- Opening Delimiter -

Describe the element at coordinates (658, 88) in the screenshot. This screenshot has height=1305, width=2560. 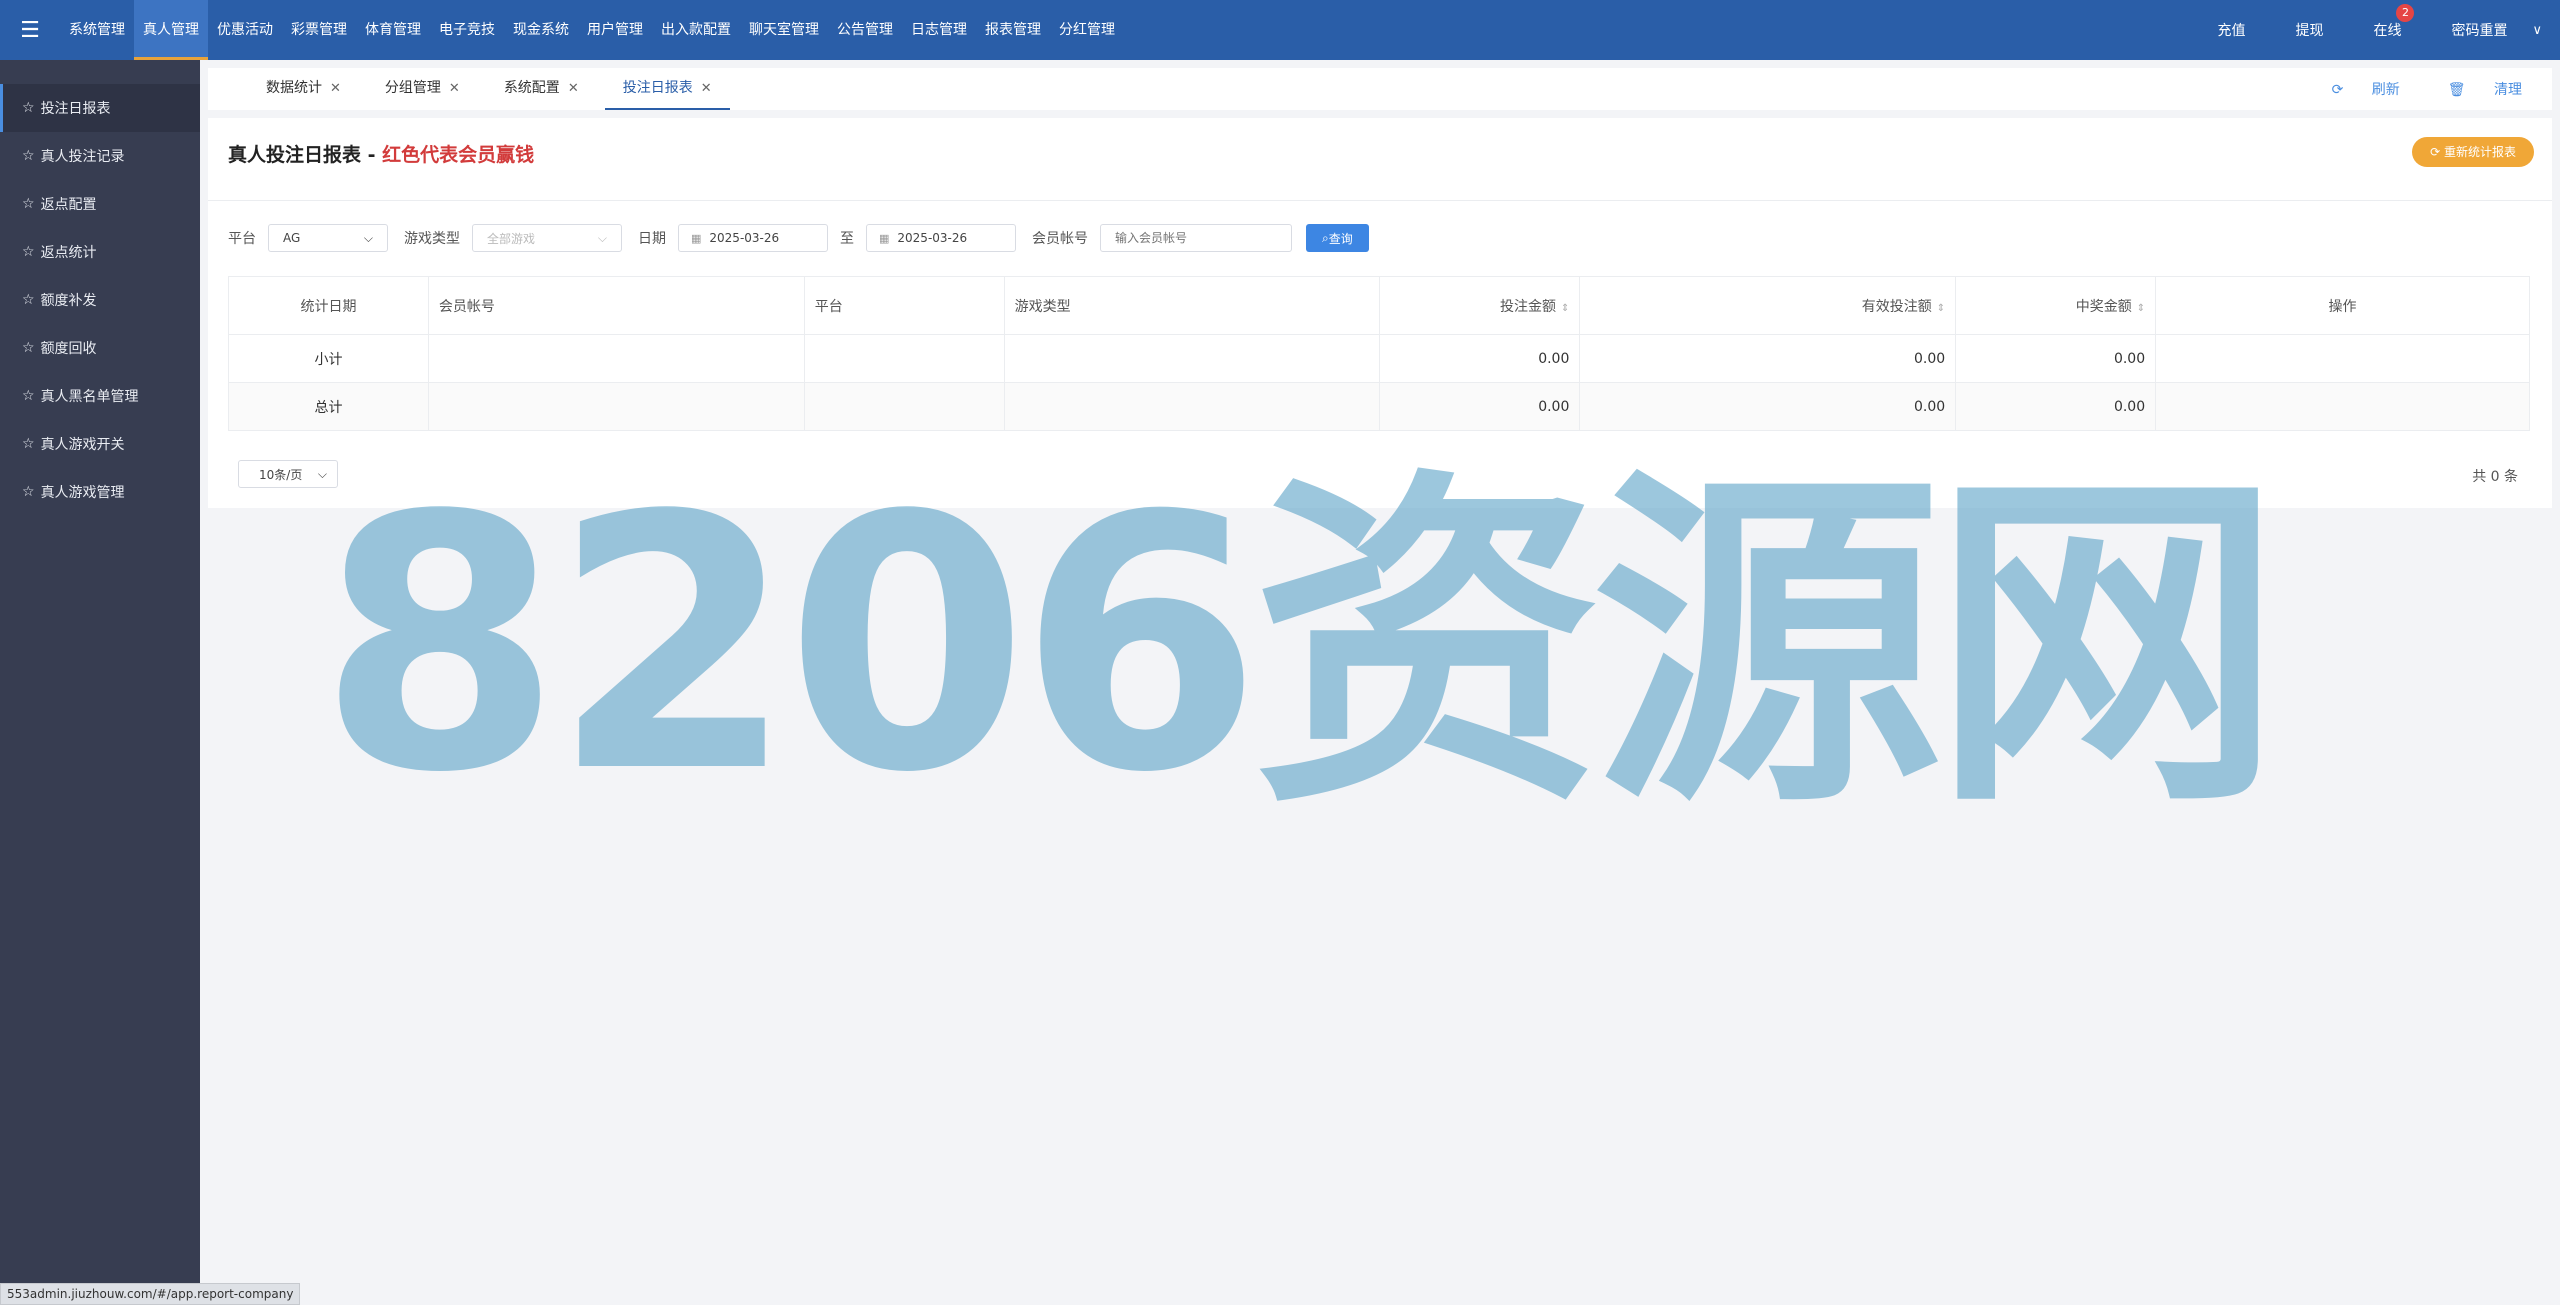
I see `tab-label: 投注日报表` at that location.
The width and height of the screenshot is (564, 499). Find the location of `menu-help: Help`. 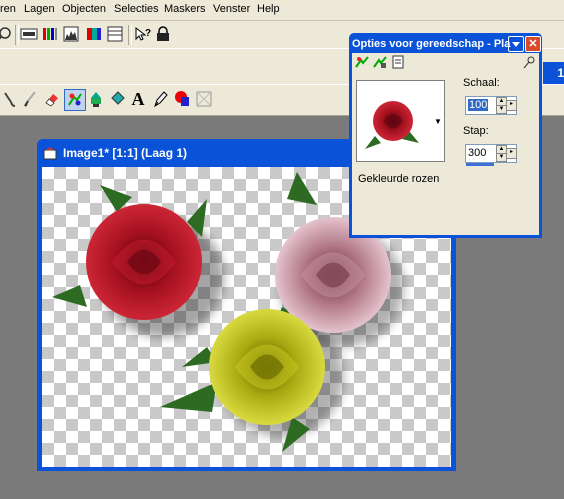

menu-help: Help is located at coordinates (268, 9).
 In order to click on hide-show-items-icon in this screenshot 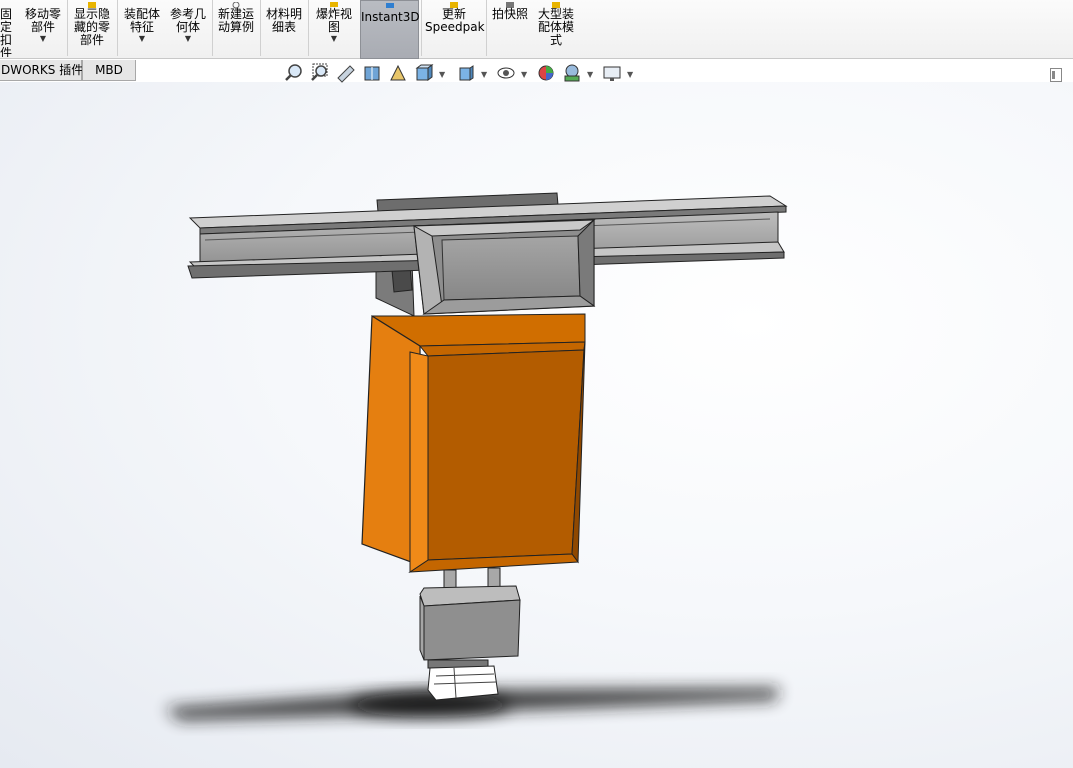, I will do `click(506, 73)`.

- Closing Delimiter -

_INSTRUCTION:_
Reproduce the lines verbatim from the beginning through the line containing "menu-help: Help is", including that line, and omit the pictures.

_RESULT OF THE EXERCISE:_
Describe the element at coordinates (658, 88) in the screenshot. This screenshot has height=1305, width=2560. 
I see `tab-label: 投注日报表` at that location.
The width and height of the screenshot is (564, 499). Find the location of `menu-help: Help`. 

menu-help: Help is located at coordinates (268, 9).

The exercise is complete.